EXERCISE INSTRUCTIONS ->
A. In the text on clarifying questions, condense the paragraph beginning "Why under-specification is dangerous in the first place" into a short bulleted list that keeps its main facts.
B. Using the text on clarifying questions, explain in one to three sentences why a vague prompt draws a generic response from a model.
C. Reproduce the part of the text on clarifying questions that opens with the words containing "This explores whether the" and closes with "notice without it.".

STUDY TEXT ->
· · · · ·

Should LLMs query users back when presented with under-specified scenarios?
This explores whether the right response to a vague or incomplete prompt is for the LLM to ask the user a clarifying question — and what the corpus says about when that's warranted, why models resist it, and what they fail to notice without it.
This explores whether LLMs should clarify rather than guess when a request is under-specified. The corpus's strongest "yes" comes from borrowing a tool from conversation analysis: human dialogue handles ambiguity through *insert-expansions* — small clarifying detours before a request is acted on. When should AI agents ask users instead of just searching? argues these give agents a formal trigger for when to probe the user instead of silently chaining tool calls and drifting from intent. The point is preventive: a clarifying question stops a misunderstanding before it happens, rather than recovering from a wrong answer after the fact.
Why under-specification is dangerous in the first place is sharpened by two notes that don't share the question's vocabulary. Why do large language models produce generic responses to vague queries? reframes the generic, mealy-mouthed answer you get from a vague prompt not as the model being dumb, but as it falling back on blended training-data priors when the user hasn't supplied enough scaffolding — and explicitly names query verification and user-driven context specification as the fix. Do language models fail at identifying unstated preconditions? goes further: the failure isn't missing knowledge, it's failing to bring unstated preconditions forward as relevant. When models are forced to enumerate those hidden conditions, accuracy jumps from 30% to 85%. That's a striking number — it suggests that asking (or even self-asking) the right setup questions is where most of the lost performance lives.

· · · · ·

DATASET CONTENT ->
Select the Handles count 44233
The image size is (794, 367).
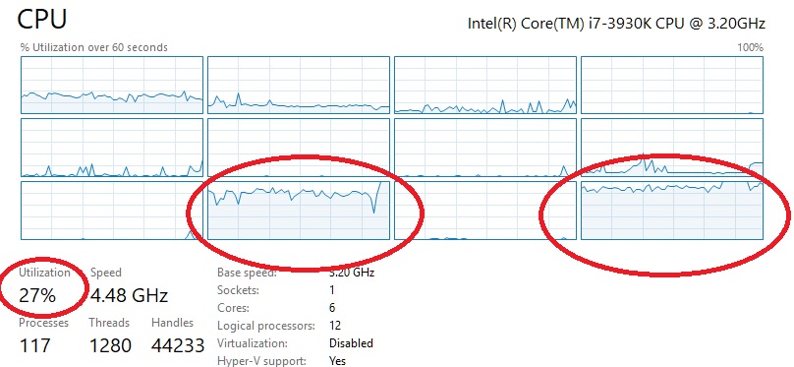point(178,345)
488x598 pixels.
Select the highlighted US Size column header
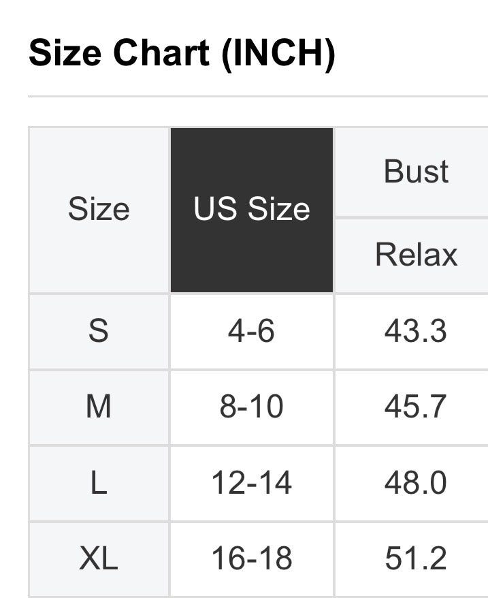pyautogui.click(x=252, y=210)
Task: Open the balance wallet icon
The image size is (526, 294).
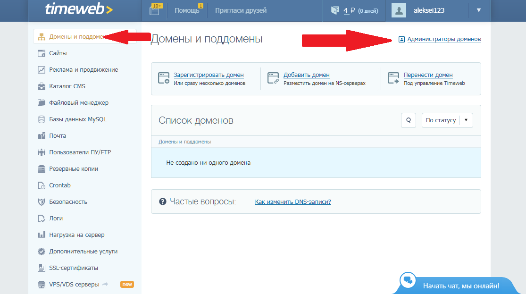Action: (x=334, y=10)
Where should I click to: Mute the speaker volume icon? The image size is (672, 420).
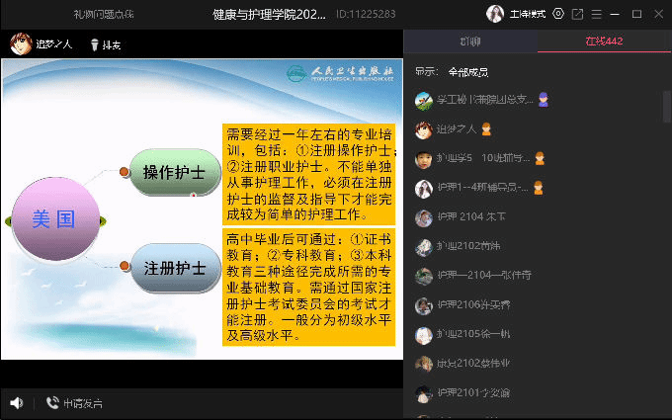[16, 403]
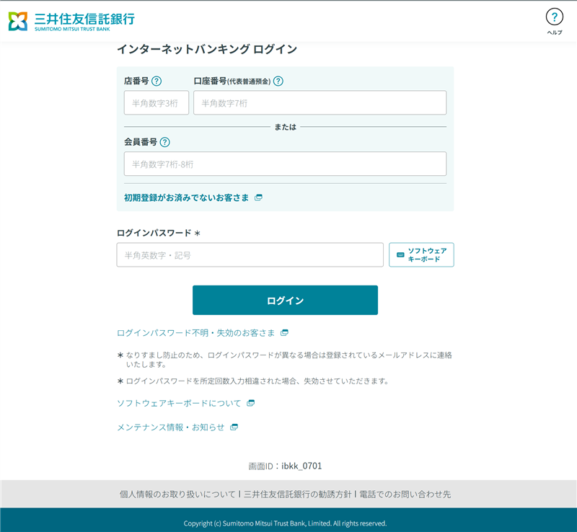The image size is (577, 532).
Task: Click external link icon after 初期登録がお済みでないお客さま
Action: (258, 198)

· · · · ·

ANSWERS TO THIS EXERCISE ->
A.
- Two notes that don't share the question's vocabulary sharpen why under-specification is dangerous.
- "Why do large language models produce generic responses to vague queries?" treats the generic answer to a vague prompt as the model falling back on blended training-data priors when the user hasn't supplied enough scaffolding, not as the model being dumb. It names query verification and user-driven context specification as the fix.
- "Do language models fail at identifying unstated preconditions?" places the failure in not bringing unstated preconditions forward as relevant, not in missing knowledge.
- When models are forced to enumerate those hidden conditions, accuracy rises from 30% to 85%. This suggests that most of the lost performance lies in asking, or self-asking, the right setup questions.

B. When the user hasn't supplied enough scaffolding, the model falls back on blended training-data priors, and this produces a generic answer. The text says this is not a matter of the model being dumb.

C.
This explores whether the right response to a vague or incomplete prompt is for the LLM to ask the user a clarifying question — and what the corpus says about when that's warranted, why models resist it, and what they fail to notice without it.